In the following code:
class A {
};
class B : public A {
};
class C : public A {
int x;
};
int main (int argc, char** argv) {
A* b = new B();
A* c = new C();
//in both cases, only ~A() is called, not ~B() or ~C()
delete b; //is this ok?
delete c; //does this line leak memory?
return 0;
}
When calling delete on a class with a non-virtual destructor with member functions (like class C), can the memory allocator tell what the proper size of the object is? If not, is memory leaked?
Secondly, if the class has no member functions, and no explicit destructor behaviour (like class B), is everything ok?

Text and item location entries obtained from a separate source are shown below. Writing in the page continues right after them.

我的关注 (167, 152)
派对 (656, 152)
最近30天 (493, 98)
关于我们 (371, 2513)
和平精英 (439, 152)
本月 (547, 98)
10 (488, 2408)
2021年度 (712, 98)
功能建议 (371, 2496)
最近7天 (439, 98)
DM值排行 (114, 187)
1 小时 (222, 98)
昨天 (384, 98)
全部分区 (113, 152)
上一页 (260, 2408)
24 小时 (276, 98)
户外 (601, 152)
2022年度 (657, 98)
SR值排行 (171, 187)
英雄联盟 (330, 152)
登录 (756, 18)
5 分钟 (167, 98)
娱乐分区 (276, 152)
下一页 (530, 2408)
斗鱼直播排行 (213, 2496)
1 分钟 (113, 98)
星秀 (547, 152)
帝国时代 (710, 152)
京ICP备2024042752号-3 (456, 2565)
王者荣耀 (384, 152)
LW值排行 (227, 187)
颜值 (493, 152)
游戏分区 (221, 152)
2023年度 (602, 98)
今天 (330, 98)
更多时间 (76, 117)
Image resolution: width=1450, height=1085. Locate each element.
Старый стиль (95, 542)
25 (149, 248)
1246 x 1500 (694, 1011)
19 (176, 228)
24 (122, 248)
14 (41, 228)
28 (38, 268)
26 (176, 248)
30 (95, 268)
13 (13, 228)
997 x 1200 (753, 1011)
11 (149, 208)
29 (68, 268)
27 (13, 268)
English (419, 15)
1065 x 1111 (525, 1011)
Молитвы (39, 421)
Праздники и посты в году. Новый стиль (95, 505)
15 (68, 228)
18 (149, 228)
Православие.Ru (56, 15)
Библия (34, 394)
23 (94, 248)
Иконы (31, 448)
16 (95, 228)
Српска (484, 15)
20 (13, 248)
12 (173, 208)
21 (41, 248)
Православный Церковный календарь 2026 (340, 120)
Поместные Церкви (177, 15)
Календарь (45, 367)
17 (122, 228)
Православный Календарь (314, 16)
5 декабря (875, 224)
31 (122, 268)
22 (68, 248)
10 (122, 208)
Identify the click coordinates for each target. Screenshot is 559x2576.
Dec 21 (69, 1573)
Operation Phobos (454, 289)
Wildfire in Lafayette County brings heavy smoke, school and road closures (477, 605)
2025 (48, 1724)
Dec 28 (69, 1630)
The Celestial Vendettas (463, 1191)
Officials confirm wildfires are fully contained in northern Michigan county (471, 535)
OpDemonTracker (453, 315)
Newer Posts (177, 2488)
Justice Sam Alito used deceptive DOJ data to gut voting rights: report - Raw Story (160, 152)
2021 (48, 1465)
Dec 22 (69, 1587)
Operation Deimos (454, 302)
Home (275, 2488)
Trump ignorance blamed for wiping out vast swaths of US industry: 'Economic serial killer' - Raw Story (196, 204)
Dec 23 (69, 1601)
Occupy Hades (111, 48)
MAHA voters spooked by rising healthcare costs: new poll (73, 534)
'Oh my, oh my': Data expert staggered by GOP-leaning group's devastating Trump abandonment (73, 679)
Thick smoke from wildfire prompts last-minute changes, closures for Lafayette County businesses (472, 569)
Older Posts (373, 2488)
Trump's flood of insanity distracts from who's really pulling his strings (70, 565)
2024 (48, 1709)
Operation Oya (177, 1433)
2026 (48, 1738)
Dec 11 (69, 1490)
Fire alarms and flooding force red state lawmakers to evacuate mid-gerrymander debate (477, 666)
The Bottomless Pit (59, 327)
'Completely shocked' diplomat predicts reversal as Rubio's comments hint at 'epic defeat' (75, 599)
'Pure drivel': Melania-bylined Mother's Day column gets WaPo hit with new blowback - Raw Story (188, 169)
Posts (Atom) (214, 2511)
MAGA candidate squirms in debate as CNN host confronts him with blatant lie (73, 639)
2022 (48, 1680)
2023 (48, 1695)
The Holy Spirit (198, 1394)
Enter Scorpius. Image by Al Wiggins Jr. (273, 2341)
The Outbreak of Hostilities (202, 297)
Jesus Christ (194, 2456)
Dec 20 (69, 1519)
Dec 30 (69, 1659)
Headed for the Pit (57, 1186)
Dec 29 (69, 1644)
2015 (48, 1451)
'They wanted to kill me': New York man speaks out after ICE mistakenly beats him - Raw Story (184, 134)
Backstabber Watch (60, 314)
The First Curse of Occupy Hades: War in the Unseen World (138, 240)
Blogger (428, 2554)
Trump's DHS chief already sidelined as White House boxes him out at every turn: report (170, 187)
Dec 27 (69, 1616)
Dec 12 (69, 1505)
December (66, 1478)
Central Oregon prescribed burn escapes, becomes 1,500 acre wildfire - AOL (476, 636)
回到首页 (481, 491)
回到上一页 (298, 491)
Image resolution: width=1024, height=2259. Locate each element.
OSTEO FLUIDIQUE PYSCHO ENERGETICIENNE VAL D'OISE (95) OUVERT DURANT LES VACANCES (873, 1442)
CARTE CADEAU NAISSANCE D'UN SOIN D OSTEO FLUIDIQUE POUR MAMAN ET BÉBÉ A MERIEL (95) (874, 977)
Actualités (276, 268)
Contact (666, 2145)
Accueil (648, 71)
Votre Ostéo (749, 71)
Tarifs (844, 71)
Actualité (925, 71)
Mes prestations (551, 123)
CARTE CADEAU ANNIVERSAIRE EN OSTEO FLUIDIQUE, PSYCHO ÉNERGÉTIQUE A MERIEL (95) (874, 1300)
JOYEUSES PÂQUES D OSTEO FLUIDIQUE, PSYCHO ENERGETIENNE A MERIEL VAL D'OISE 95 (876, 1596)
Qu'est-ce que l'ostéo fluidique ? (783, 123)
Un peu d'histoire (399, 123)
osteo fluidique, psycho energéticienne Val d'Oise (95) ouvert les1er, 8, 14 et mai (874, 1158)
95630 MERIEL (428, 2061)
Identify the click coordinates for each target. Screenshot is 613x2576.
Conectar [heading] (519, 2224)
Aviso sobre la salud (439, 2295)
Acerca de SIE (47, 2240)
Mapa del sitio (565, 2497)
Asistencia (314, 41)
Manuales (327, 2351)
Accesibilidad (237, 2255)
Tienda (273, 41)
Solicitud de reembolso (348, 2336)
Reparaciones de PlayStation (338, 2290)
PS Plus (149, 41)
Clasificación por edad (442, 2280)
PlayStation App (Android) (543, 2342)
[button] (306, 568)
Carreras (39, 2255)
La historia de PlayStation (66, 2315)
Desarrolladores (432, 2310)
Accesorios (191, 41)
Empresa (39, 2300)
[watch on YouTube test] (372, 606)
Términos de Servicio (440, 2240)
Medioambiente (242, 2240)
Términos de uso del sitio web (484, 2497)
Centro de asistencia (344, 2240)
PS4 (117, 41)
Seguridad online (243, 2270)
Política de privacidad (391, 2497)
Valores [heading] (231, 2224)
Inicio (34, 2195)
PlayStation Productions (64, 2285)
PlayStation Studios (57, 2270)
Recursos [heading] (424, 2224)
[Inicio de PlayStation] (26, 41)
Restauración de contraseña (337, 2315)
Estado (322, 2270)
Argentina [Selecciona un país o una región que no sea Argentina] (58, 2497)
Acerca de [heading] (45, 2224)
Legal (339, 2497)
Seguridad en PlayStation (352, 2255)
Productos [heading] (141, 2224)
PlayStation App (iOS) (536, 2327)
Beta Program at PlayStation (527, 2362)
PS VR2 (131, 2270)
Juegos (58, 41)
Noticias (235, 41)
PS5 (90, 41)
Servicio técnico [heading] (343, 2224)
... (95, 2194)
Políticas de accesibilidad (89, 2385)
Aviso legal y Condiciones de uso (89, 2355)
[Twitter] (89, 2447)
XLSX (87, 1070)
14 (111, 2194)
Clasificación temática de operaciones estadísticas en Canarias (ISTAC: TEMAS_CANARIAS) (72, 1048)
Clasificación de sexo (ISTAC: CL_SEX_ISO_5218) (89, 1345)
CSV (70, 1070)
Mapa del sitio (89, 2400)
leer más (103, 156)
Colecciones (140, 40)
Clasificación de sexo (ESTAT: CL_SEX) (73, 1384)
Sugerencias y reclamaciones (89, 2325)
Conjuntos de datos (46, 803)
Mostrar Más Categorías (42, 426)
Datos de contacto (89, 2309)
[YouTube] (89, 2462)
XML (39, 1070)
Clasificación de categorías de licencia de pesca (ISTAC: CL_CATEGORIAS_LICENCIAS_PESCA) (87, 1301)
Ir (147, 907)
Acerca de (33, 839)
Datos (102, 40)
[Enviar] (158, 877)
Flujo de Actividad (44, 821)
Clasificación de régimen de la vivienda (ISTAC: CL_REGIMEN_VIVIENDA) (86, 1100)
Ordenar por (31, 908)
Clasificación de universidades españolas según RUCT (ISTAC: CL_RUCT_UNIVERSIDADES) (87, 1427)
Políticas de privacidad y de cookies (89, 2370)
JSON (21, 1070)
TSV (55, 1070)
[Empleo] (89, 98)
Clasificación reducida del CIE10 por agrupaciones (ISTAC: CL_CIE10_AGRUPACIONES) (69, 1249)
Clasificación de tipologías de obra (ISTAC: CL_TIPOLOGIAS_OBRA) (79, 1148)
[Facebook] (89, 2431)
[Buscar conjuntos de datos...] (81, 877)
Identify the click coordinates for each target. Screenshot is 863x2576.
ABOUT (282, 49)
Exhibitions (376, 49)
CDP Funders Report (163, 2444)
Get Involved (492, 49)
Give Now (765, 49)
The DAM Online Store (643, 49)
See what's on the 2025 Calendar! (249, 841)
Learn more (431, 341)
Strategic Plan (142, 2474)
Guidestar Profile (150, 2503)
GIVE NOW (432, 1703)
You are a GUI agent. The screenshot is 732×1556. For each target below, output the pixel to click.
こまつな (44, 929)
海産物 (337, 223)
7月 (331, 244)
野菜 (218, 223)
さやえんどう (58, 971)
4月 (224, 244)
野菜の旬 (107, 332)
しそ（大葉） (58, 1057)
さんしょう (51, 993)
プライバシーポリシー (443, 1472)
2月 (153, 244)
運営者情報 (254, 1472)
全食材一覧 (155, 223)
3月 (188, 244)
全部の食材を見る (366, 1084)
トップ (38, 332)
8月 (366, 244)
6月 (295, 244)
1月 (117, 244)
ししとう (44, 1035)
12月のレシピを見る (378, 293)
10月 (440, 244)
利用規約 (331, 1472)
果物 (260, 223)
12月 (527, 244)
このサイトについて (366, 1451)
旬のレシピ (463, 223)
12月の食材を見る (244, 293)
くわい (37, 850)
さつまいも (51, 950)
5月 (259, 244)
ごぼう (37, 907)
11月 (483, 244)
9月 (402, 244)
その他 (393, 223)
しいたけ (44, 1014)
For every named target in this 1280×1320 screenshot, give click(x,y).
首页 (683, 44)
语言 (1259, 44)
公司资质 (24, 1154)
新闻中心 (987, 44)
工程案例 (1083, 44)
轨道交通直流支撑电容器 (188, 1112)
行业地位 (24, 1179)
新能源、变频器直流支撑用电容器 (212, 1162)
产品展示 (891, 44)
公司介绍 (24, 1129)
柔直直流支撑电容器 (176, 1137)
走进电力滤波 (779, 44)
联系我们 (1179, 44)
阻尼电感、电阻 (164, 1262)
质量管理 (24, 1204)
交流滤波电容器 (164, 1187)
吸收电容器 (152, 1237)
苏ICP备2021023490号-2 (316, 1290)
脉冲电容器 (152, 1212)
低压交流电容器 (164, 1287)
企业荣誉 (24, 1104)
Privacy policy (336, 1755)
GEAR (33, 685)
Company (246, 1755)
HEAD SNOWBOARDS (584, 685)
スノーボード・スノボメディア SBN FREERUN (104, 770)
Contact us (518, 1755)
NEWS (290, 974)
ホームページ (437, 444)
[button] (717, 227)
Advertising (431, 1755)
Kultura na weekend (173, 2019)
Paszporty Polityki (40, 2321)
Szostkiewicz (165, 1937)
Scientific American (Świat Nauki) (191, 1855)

I ask this because I wanted to create a class to extend std::string
, (which I know is not recommended, but for the sake of the discussion just bear with it), and overload the +=
, +
operator. -Weffc++ gives me a warning because std::string
has a non virtual destructor, but does it matter if the sub-class has no members and does not need to do anything in its destructor?
FYI the +=
overload was to do proper file path formatting, so the path class could be used like:
class path : public std::string {
//... overload, +=, +
//... add last_path_component, remove_path_component, ext, etc...
};
path foo = "/some/file/path";
foo = foo + "filename.txt";
std::string s = foo; //easy assignment to std::string
some_function_taking_std_string (foo); //easy implicit conversion
//and so on...
I just wanted to make sure someone doing this:
path* foo = new path();
std::string* bar = foo;
delete bar;
would not cause any problems with memory allocation?